In an order to sustain an award for infliction of emotion distress, the court examines not the subjective mind set or plans of the plaintiffs, but the motive and intent of the acting defendants. As such, the plaintiffs have not alleged any facts that would allow a jury to conclude that the defendants’ actions toward the plaintiffs were “malicious, intentional, willful, wanton, grossly careless, indifferent or reckless.” Leaf River Forest Prods., Inc. v. Ferguson, 662 So.2d 648, 659 (Miss.1995). Moreover, the plaintiffs have failed to plead any activity by defendants that goes “beyond the bounds of decency” or is “utterly intolerable in a civilized community.” Langston v. Bigelow, 820 So.2d 752, 757 (Miss.App.2002) (internal citations omitted). As such, this count should be dismissed as to all defendants.
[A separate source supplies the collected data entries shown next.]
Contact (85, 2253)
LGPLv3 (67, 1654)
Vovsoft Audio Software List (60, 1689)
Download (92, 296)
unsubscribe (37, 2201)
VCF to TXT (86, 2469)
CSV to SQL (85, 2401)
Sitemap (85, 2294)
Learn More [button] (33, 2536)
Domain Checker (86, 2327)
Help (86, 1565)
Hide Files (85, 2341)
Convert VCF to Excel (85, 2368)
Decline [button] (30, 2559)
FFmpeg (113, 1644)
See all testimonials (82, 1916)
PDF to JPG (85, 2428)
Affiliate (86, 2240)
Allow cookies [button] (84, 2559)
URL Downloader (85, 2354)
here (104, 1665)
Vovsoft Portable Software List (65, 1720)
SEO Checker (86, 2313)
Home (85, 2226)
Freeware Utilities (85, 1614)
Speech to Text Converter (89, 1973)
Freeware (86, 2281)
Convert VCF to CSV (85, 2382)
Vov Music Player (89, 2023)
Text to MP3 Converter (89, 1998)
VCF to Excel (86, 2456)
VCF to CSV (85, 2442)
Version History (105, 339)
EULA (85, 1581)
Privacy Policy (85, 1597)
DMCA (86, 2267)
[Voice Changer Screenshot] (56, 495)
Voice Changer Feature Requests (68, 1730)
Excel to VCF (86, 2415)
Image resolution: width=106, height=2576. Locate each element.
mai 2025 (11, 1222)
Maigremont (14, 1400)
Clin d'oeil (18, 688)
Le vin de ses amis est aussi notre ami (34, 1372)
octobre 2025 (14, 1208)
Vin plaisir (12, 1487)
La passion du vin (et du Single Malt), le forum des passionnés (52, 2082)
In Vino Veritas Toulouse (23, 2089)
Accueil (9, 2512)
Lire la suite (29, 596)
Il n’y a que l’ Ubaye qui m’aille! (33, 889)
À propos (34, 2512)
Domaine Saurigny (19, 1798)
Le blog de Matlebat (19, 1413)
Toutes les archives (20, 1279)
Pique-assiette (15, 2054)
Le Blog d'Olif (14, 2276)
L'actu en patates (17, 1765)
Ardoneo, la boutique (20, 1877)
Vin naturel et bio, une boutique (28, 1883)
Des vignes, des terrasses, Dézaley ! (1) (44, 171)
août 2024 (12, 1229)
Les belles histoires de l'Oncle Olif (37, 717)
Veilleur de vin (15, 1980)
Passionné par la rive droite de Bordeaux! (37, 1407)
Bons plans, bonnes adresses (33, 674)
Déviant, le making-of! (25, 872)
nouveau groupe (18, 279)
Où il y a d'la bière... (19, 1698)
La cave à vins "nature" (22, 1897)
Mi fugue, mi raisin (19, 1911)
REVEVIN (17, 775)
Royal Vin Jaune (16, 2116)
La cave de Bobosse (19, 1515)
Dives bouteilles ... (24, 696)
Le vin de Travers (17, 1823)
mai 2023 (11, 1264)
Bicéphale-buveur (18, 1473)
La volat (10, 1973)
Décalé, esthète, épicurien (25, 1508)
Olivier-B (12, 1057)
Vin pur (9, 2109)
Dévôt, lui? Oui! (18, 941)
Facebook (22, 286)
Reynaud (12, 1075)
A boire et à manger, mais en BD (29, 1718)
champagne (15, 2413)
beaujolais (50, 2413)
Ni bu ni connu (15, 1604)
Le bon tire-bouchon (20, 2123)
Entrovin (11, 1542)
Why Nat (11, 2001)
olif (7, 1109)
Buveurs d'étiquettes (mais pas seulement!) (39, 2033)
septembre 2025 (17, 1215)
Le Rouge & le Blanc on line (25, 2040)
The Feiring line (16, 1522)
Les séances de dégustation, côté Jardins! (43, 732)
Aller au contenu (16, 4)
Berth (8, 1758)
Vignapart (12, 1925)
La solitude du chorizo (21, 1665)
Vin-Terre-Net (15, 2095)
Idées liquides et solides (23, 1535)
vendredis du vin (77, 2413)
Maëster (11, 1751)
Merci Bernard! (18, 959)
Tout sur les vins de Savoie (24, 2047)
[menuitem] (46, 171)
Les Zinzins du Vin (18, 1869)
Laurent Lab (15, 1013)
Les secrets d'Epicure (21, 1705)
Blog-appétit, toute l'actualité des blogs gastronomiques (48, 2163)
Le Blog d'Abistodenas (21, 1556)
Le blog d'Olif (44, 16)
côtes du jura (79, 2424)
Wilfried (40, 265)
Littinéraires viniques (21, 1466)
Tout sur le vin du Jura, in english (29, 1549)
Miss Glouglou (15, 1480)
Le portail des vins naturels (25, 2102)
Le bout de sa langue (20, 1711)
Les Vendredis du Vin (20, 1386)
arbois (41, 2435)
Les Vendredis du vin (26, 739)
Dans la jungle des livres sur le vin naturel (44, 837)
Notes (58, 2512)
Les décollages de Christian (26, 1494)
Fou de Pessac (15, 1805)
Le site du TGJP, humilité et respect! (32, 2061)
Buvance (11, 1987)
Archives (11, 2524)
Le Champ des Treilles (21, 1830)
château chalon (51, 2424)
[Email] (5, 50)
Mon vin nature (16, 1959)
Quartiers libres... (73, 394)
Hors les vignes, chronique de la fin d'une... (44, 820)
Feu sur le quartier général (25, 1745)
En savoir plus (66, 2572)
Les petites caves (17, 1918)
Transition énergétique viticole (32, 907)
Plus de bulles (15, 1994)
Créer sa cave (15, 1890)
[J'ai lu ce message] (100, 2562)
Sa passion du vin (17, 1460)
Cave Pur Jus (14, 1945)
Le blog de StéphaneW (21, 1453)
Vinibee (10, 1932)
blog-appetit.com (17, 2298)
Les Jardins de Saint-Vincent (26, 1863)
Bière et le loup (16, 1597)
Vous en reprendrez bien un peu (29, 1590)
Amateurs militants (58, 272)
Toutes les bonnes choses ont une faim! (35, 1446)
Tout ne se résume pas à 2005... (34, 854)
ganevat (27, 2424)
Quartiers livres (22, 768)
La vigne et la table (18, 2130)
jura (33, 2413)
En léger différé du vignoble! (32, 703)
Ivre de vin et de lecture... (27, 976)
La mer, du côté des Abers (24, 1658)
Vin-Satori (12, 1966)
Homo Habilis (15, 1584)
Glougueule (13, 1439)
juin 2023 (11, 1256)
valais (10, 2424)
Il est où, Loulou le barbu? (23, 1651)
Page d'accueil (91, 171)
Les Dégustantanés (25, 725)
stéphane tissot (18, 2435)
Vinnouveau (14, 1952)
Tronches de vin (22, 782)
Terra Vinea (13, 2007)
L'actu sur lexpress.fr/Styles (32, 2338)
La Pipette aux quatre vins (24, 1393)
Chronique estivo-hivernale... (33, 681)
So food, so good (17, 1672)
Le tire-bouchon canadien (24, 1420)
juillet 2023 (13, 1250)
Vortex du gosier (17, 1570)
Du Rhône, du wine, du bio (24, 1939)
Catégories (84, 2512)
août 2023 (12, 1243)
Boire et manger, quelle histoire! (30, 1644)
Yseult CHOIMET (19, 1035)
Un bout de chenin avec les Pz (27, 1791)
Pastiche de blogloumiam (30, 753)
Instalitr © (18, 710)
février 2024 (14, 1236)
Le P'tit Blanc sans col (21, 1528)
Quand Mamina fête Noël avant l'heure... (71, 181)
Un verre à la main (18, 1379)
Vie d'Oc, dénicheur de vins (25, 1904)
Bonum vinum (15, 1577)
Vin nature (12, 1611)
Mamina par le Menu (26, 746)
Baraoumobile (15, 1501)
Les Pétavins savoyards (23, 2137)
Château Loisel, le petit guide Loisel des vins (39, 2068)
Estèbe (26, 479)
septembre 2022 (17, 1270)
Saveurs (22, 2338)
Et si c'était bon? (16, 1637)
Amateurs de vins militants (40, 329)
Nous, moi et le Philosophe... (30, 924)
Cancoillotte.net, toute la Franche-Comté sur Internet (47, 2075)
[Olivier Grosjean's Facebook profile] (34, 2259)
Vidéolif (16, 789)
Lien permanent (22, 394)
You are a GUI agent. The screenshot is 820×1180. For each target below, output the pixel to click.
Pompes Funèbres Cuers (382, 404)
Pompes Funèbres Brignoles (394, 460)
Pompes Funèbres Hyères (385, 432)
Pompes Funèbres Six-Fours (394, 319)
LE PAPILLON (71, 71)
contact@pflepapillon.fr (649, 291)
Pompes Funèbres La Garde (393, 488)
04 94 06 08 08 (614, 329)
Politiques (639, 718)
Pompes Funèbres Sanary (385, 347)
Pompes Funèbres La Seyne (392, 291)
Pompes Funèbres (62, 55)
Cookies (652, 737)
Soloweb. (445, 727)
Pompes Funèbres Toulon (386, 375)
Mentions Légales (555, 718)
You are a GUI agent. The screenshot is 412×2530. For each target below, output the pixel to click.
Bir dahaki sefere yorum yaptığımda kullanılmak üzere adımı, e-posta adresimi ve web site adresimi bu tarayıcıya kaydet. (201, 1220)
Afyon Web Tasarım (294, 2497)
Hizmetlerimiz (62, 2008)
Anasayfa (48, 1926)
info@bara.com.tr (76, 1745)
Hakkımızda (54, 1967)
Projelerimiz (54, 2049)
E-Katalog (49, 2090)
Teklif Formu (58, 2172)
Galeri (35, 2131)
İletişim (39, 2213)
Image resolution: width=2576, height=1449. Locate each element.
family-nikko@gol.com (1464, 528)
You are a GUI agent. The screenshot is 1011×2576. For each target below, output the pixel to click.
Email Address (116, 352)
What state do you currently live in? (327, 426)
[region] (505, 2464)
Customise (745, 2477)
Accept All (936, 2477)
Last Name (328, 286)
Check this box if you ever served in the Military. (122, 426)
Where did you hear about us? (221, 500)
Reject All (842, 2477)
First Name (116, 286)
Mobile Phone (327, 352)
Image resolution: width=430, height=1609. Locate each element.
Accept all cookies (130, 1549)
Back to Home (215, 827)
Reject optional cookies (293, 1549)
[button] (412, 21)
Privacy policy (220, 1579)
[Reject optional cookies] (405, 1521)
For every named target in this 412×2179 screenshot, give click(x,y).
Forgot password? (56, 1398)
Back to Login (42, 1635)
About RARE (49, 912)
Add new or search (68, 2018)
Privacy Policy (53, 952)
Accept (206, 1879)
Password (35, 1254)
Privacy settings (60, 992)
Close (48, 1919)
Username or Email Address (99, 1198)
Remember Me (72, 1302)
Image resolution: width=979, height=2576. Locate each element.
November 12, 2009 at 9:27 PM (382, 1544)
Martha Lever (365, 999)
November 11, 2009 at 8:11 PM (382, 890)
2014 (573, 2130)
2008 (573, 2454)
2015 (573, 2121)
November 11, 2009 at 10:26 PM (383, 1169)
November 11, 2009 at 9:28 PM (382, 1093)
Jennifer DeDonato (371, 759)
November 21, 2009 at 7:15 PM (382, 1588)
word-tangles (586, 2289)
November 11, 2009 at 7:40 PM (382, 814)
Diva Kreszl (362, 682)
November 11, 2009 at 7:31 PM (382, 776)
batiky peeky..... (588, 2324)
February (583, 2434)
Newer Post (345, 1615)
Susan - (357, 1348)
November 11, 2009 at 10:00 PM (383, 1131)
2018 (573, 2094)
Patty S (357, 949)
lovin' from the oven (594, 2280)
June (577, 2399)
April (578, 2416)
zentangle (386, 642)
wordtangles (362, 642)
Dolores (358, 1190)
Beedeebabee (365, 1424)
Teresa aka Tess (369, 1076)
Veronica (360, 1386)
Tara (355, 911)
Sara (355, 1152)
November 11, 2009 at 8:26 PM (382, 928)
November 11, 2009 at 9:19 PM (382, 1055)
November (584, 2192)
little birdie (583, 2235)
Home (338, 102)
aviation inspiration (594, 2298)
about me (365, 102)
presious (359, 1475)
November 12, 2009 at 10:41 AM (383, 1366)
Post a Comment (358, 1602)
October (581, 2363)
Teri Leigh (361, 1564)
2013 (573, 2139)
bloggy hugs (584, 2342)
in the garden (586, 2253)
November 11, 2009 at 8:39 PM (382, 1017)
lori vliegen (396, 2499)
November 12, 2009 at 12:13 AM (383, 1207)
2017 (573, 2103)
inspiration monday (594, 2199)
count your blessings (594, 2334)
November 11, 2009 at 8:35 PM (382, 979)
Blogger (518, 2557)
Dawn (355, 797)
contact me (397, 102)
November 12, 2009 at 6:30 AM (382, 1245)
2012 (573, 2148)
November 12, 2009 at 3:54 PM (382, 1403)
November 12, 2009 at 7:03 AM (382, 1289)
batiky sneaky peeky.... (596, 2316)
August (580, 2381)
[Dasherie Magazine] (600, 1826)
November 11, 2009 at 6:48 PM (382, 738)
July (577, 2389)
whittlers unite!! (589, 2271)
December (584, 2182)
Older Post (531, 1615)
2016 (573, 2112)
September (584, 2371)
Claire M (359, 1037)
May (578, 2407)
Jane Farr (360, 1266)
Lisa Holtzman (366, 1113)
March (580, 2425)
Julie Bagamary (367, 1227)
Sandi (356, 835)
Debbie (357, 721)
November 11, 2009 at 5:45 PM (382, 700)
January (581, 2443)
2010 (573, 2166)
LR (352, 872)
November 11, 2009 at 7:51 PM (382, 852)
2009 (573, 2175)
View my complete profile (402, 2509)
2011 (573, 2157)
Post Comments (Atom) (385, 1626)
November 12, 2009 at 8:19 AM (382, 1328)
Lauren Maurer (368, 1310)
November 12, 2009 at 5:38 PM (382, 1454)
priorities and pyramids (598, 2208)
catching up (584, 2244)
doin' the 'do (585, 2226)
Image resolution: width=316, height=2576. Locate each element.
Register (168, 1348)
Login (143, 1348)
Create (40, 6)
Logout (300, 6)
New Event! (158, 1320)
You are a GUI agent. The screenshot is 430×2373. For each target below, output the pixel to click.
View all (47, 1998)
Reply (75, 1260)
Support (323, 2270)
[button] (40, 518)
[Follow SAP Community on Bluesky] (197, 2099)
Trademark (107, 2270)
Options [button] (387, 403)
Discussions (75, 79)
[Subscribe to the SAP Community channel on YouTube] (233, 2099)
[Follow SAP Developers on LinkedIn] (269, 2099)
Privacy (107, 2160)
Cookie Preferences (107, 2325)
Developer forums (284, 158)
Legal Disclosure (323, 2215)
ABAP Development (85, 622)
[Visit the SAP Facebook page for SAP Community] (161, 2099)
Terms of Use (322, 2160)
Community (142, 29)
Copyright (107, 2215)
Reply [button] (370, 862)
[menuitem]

COUNT THIRTEEN—FRAUDULENT CONCEALMENT

Plaintiffs attempt to salvage the inherent statute of limitations bar to this claim by alleging the defendants fraudulently concealed evidence, which if true would allow the claim to survive such a defense. However, the plaintiffs have not plead this fraud allegation with enough specificity to survive dismissal under Rule 9(b). Therefore, this count should be dismissed as to all defendants.

OTHER ISSUES

It is noted that the defendants reserve the issue of “choice of law” until a later time and this Court will honor that reservation. Additionally, defendants argue that plaintiffs’ claims are barred under the expressed terms of their contracts. This Court has ruled that the breach of contract claim remains viable, but it would be subject to defenses proven by defendants. Discovery has not been concluded in this case and the Court notes that the defendants will be allowed to urge this affirmative defense at a later time.

ORDER

IT IS THEREFORE ORDERED that the Motion to Dismiss counts one (accounting), three (breach of fiduciary duty), five (interference with prospective business advantage), six (twisting), seven (misappropriation of trade secrets), eight (violation of Mississippi Uniform Trade Secrets Act), nine (negligence), eleven (negligent infliction of emotional distress), twelve (slander), and thirteen (fraudulent concealment) is hereby sustained as to all defendants. The Motion to Dismiss count two (breach of contract) is hereby sustained as to Family Heritage and Aegon, and overruled as to Life Investors. The Motion to Dismiss count four (tortious interference with contract) is hereby sustained as to Life Investors and Aegon, and overruled as to Family Heritage. The Motion to Dismiss count ten (civil conspiracy) is hereby overruled as to all defendants. The parties are instructed to contact Chief Magistrate Judge John Roper within ten (10) days regarding the case management conference and case management order. 
      
      . Equity National Life Insurance Life Insur-anee Company is the predecessor of Life Investors and merged into Life Investors in June 1995. For purposes of convenience, references to "Life Investors” shall include Equity National unless otherwise specified.